Kristen Roth Atlassian Team Oct 21, 2019

If you went to seek out a mentor today, would you know what to look for? These four qualities may not be the first things you'd think about when looking for a mentor, but they're important and shouldn't be overlooked:

  • Curious – they see the world as an expansive place and want to learn about it.
  • Secure – they’re comfortable in their own skin and won’t feel threatened if you make different choices than they would have.
  • Empathetic – they’re more interested in what’s going on inside you than how you dress or how much you make.
  • Patient – they’ll sit with you when you fall, and bring you through the try-fail-learn cycle again and again.

If you're a mentor or mentee (or both!), what's the most important aspect to you in your mentor-mentee relationship?

(Oh, and we've also got a great article on our blog, Work Life, that goes over how to build effective mentoring relationships and get the advice you need at each stage of your career. Check it out!)

4 comments

Kat Community Leader Oct 23, 2019

I read this on Linked In earlier today. Having a mentor sounds great but I don't know if I know what I'd do with one if I had one. Maybe a mentor could help me form a long-term plan instead of working in the moment.

ponders

Like # people like this
Kristen Roth Atlassian Team Oct 24, 2019

That definitely sounds like something a mentor would be able to help with, @Kat !

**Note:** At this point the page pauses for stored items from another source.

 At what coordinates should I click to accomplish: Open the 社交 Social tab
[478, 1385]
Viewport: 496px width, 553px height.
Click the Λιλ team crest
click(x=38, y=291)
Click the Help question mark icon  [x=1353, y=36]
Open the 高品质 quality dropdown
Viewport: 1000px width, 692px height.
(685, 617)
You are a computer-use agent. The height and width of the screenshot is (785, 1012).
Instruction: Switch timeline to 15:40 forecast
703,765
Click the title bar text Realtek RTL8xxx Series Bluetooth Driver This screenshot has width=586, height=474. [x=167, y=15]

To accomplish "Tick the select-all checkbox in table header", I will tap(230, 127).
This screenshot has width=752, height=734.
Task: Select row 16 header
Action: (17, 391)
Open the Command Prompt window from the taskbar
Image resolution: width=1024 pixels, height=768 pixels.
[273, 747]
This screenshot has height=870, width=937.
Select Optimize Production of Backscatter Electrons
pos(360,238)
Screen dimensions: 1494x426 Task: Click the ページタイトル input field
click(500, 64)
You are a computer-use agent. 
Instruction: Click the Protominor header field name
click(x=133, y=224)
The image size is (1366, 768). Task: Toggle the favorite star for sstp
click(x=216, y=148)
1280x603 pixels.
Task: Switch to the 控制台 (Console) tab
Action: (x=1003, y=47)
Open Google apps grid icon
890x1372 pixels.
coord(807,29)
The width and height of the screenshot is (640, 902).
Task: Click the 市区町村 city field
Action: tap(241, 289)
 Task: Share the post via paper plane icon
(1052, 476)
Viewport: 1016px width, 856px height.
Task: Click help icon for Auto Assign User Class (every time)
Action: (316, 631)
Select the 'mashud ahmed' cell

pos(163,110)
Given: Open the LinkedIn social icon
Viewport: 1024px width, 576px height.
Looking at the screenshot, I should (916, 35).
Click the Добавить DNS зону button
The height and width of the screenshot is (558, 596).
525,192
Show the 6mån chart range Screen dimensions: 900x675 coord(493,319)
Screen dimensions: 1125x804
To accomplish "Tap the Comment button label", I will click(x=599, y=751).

As a manager/mentor one of the things I try to remember is there is no hierarchy in humanity. In other words being sought as a mentor for certain skills opens up opportunities to learn new skills or new perspectives.  

Two mentors in my career, Ben Crothers and Ryan Rumsey taught me this by giving and receiving. They taught me different ways of looking at things through patience and an appreciation of my curiosity. They took the time to understand how I thought and identified a way to strengthen my natural tendencies.

On the occasion I was able to contribute, the contribution was validated, and in some cases resulted in an outcome neither of us expected. This experience was shared. The mentor never took credit, but celebrated the collaborative success. 

Seeing people as equal, the only difference being life experience, removes ego and allows honesty and creativity to flourish. 

Like # people like this

"there is no hierarchy in humanity" LOVE that, @Chris Carter . Thanks for sharing your thoughts! 

Like # people like this

Great post! I have had many mentors over my career, however they didn't necessarily know they were my mentor as it wasn't formal. I prefer informal as you don't have the awkward breakup when you have outgrown each other, like you do for formal mentoring initiatives. Don't get me wrong, formal mentoring is great too, I just prefer the flexibilty of informal. 

I see a skill or behaviour in someone that I am in awe over and I ask to meet them for lunch or coffee, tell them that I am impressed with their skill and would love to learn from them, and if they can share their tips and tricks and methods they have learned their craft or technique. I have also job shadowed a few where I learned about their job, how they manage their day, make decisions, and how they interact with others etc.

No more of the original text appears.